Once they get to that stage, customers would be able to understand the information they had and garner insights from it that would help in the decision-making process.
Problems that were holding users back included a lack of a complete picture of their data, inconsistent records and issues around accuracy, the research revealed.
Many also felt that their existing analytical tools were too complex and a lack of training undermined them further. The research also made it clear that users were looking for tools to be easier, with many saying they were looking for more intuitive offerings that would help with “enhancing custom reports”.
Some of the major analyst firms have highlighted data analytics as an area where customers will be investing next year. It is an area where recent changes to the working landscape have also spurred interest in getting on top of the data quality problem.

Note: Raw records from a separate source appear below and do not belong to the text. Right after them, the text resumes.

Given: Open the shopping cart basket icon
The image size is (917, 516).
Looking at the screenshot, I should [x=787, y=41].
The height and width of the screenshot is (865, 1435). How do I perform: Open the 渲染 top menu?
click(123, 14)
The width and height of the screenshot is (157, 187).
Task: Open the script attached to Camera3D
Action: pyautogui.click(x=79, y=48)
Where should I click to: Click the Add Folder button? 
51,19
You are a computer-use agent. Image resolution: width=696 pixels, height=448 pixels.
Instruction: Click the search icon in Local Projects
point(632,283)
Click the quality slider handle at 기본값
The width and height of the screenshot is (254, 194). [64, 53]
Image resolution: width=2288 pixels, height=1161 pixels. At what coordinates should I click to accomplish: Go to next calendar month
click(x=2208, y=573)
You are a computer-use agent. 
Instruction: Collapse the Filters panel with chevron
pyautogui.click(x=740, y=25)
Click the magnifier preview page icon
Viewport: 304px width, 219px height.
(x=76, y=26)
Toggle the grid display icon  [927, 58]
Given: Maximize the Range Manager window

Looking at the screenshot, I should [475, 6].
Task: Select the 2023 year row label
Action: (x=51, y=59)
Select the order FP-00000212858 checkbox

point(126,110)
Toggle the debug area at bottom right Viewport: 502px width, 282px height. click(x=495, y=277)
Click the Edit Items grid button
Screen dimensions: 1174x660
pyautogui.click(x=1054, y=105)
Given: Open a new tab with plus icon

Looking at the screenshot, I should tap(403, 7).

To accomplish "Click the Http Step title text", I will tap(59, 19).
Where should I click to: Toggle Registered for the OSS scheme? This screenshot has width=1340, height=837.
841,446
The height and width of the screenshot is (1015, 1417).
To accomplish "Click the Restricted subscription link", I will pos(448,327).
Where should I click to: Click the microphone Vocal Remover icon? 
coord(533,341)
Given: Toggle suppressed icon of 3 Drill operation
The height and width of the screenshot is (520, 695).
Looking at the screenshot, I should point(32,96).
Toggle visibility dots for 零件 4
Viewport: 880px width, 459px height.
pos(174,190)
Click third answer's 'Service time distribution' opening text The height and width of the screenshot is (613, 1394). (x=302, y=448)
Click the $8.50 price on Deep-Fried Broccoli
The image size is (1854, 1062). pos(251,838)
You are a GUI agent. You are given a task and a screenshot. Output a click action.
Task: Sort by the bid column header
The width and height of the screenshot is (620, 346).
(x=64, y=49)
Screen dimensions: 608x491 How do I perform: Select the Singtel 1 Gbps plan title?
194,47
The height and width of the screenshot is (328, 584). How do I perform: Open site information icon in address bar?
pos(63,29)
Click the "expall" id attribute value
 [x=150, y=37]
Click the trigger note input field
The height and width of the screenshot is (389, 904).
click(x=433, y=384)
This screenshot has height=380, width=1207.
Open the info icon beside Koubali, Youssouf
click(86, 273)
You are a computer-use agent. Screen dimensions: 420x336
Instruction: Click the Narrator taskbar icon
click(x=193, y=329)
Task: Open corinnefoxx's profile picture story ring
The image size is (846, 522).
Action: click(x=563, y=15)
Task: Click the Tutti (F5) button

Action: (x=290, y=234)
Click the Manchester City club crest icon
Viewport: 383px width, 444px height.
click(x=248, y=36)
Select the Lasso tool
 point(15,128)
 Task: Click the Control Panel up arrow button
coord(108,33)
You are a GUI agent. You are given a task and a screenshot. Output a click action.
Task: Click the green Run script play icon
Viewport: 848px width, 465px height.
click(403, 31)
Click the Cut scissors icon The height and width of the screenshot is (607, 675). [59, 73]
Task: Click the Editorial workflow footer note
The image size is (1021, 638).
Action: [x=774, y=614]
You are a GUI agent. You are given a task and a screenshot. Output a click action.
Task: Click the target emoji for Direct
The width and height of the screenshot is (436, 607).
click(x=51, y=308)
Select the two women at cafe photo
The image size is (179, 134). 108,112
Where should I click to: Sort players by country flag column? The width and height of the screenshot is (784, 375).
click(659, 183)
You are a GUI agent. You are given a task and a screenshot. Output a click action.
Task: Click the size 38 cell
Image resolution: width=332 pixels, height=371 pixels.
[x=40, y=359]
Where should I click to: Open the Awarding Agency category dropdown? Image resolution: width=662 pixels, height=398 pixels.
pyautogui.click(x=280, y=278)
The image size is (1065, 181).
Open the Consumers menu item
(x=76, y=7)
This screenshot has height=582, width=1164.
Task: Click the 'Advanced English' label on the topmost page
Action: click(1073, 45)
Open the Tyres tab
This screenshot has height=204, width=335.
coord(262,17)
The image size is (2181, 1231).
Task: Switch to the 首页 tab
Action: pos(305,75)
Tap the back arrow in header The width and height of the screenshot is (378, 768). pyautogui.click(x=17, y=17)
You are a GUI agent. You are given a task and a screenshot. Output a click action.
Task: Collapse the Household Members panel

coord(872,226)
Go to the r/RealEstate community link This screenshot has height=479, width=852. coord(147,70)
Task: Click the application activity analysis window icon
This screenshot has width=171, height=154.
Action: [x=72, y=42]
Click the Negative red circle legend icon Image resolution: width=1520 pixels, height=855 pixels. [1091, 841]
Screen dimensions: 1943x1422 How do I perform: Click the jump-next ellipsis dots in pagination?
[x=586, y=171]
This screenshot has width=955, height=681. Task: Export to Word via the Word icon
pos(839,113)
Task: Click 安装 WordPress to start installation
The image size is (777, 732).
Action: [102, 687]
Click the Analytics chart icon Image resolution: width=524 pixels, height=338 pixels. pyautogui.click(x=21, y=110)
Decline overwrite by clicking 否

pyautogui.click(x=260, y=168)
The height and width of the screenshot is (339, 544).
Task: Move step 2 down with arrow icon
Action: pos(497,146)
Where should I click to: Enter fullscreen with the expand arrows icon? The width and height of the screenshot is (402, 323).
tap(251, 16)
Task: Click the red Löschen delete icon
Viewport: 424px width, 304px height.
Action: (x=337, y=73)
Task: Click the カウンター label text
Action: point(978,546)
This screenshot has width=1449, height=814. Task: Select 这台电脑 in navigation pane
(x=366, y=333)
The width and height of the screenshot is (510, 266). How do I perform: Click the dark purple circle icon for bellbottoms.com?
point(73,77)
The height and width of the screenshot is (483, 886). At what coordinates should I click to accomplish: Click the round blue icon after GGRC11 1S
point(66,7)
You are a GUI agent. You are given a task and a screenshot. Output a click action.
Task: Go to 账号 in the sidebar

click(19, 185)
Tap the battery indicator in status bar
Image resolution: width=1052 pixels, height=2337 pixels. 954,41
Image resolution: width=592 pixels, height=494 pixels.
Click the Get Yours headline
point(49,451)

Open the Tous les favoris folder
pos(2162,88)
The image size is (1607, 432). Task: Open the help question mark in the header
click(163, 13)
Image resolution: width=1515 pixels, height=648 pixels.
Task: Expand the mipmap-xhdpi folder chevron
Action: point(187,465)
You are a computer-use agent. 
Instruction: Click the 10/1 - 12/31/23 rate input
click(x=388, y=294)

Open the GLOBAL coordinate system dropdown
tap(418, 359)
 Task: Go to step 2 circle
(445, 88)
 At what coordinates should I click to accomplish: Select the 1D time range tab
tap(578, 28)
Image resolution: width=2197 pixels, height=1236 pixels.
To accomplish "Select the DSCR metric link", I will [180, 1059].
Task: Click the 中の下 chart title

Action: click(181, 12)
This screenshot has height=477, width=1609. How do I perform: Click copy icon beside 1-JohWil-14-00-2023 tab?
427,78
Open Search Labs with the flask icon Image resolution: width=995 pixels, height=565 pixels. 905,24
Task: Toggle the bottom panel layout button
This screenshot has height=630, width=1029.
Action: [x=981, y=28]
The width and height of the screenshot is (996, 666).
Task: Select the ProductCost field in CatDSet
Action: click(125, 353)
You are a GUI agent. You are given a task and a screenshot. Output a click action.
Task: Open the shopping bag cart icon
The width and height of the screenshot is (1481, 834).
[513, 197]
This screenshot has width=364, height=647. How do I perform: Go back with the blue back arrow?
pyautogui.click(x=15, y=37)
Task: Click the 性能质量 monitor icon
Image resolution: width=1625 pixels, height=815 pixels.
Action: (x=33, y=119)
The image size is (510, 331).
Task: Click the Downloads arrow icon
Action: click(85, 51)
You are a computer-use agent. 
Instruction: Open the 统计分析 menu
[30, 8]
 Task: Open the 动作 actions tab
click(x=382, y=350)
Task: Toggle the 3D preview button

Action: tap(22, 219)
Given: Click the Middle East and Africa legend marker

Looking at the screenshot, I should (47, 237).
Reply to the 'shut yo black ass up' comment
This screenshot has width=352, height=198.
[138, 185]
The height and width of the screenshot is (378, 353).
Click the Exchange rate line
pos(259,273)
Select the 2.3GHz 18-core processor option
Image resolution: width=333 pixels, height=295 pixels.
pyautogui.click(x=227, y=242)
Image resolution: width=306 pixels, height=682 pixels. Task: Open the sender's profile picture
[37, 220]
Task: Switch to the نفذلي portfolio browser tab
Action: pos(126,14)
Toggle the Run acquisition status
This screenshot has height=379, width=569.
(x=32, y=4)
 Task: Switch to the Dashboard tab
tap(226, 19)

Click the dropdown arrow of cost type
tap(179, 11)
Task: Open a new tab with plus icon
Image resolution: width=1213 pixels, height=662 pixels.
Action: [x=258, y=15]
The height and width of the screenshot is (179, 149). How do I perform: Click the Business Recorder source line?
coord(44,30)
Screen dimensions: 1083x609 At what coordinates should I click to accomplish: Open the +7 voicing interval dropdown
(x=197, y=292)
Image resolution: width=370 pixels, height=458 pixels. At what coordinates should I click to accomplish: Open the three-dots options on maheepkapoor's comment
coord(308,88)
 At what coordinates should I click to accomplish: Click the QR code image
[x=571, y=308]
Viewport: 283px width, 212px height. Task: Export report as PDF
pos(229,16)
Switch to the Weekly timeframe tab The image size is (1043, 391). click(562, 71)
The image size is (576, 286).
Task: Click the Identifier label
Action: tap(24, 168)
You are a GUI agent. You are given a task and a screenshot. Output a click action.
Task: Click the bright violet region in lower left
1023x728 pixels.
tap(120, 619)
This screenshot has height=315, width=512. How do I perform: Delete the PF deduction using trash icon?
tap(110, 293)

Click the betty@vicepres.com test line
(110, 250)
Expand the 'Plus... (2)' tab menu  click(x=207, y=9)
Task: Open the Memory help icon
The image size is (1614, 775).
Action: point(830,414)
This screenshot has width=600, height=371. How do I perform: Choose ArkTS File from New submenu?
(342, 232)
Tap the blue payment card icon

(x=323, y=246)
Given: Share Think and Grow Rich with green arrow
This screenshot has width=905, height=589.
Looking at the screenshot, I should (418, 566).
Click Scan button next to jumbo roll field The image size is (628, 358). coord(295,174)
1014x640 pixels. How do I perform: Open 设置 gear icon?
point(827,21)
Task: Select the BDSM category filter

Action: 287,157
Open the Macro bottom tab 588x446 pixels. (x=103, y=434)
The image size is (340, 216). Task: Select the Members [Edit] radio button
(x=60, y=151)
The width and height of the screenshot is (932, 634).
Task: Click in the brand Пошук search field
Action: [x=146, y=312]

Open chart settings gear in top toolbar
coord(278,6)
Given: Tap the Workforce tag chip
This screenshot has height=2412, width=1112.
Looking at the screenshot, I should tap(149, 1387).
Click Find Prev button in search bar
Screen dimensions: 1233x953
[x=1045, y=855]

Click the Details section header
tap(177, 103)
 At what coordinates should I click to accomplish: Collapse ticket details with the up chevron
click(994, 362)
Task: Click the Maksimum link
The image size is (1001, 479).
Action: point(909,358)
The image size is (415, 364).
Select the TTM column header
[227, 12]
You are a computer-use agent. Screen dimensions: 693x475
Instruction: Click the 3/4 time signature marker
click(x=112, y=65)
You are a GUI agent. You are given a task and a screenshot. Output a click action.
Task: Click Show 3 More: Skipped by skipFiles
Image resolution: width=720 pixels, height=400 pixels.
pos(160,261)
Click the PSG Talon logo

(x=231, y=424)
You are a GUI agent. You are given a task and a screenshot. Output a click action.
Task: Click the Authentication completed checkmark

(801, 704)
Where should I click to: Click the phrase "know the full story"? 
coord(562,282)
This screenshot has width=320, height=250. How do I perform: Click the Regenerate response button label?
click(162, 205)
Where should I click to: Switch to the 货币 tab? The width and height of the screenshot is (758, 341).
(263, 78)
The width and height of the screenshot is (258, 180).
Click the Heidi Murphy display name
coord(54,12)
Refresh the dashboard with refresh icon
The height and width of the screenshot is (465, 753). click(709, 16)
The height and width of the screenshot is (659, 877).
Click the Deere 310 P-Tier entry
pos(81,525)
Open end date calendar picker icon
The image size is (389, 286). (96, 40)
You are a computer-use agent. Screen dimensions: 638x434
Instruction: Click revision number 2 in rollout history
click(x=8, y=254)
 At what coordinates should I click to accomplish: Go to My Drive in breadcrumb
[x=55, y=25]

“As workforces shift to hybrid environments, businesses will continue to adopt cloud technology and as-a-service solutions,” said Monica Boydston, vice-president, product management at insightsoftware. “When these new solutions operate in tandem with legacy systems, the result is a large pool of data from multiple sources – ‘polluted’ data that requires cleaning.”
She added that there were tools the channel could employ that would help users improve their position and get into a situation where they could unlock more insights from their data.
“The growing recognition of the value of data fluency within organisations is positive, but also puts pressure and creates expectations across all departments,” said Boydston. “Employees need to be properly trained, be able to piece different data concepts together, and possess soft skills to communicate that widely across departments. Quality of data, however, remains the most critical concern.”